## RECORDS TO USE

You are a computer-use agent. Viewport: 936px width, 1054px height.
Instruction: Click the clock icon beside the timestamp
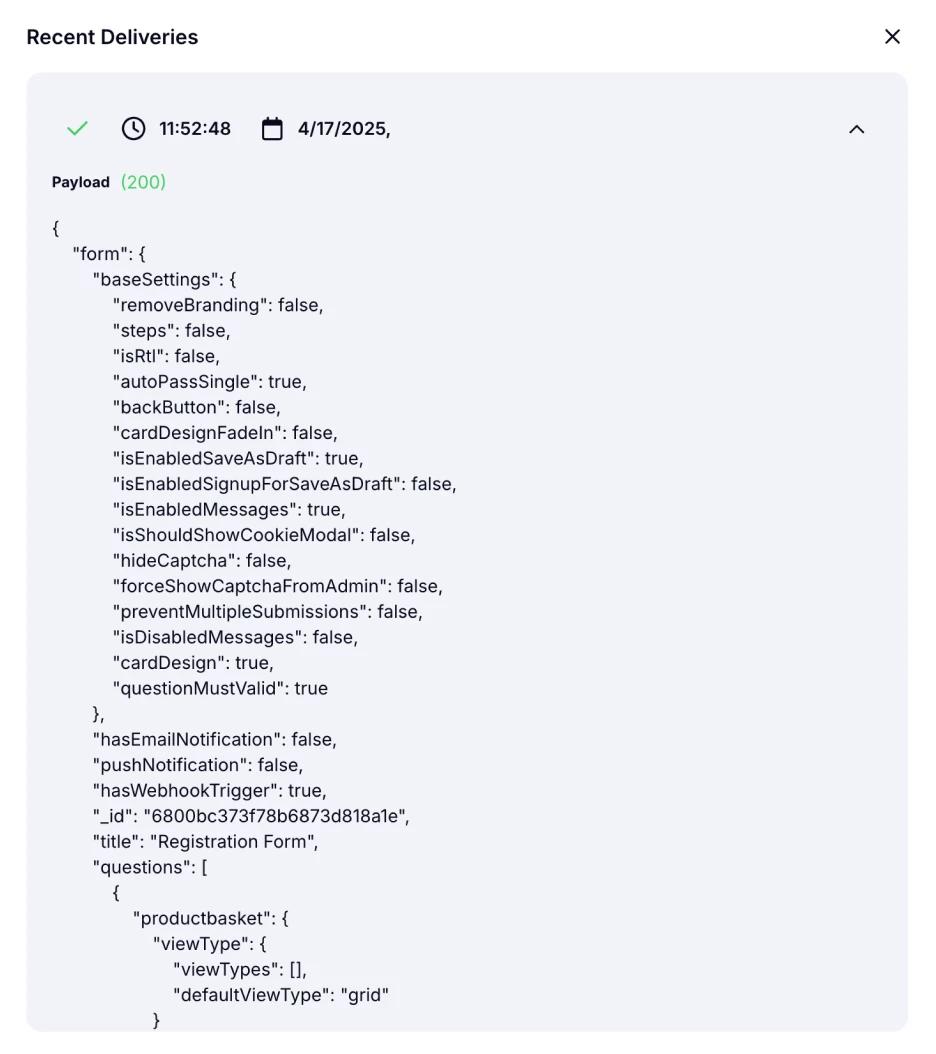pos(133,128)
==
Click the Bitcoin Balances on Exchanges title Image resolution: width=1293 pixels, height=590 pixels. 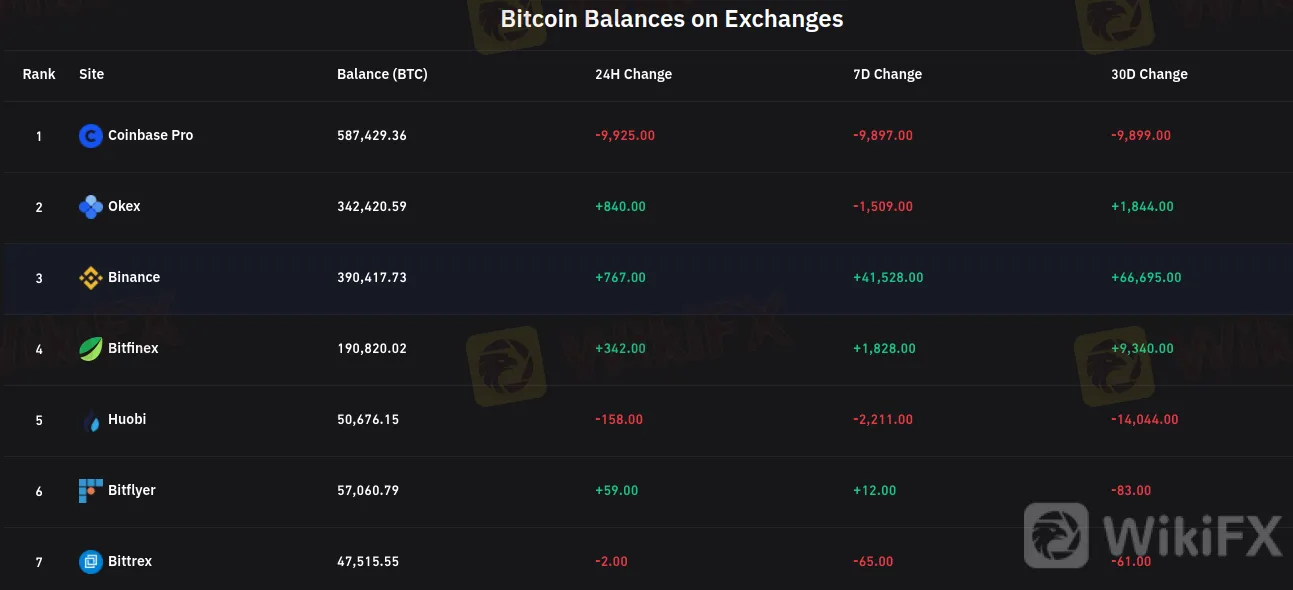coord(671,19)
---
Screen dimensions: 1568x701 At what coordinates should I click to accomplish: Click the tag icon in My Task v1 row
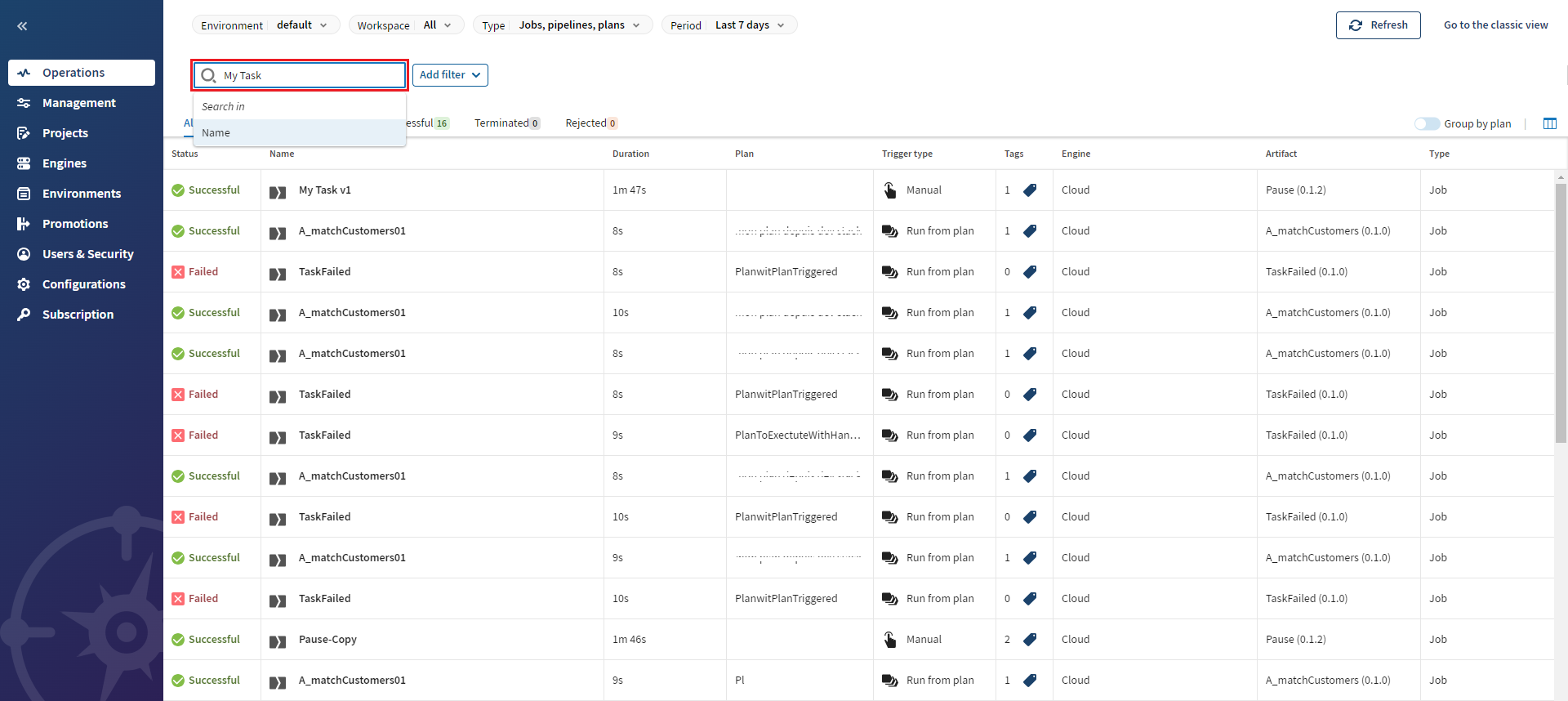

## YOUR TASK
Can you put the record lines from the line with "You are a computer-use" to the line with "pos(133,128)", both included, into a Markdown table with a Row column that numbers each line and a Line column that holds its text? Skip blank lines and leave the pictures out.

## COMPLETE RESPONSE
| Row | Line |
|---|---|
| 1 | You are a computer-use agent. Viewport: 936px width, 1054px height. |
| 2 | Instruction: Click the clock icon beside the timestamp |
| 3 | pos(133,128) |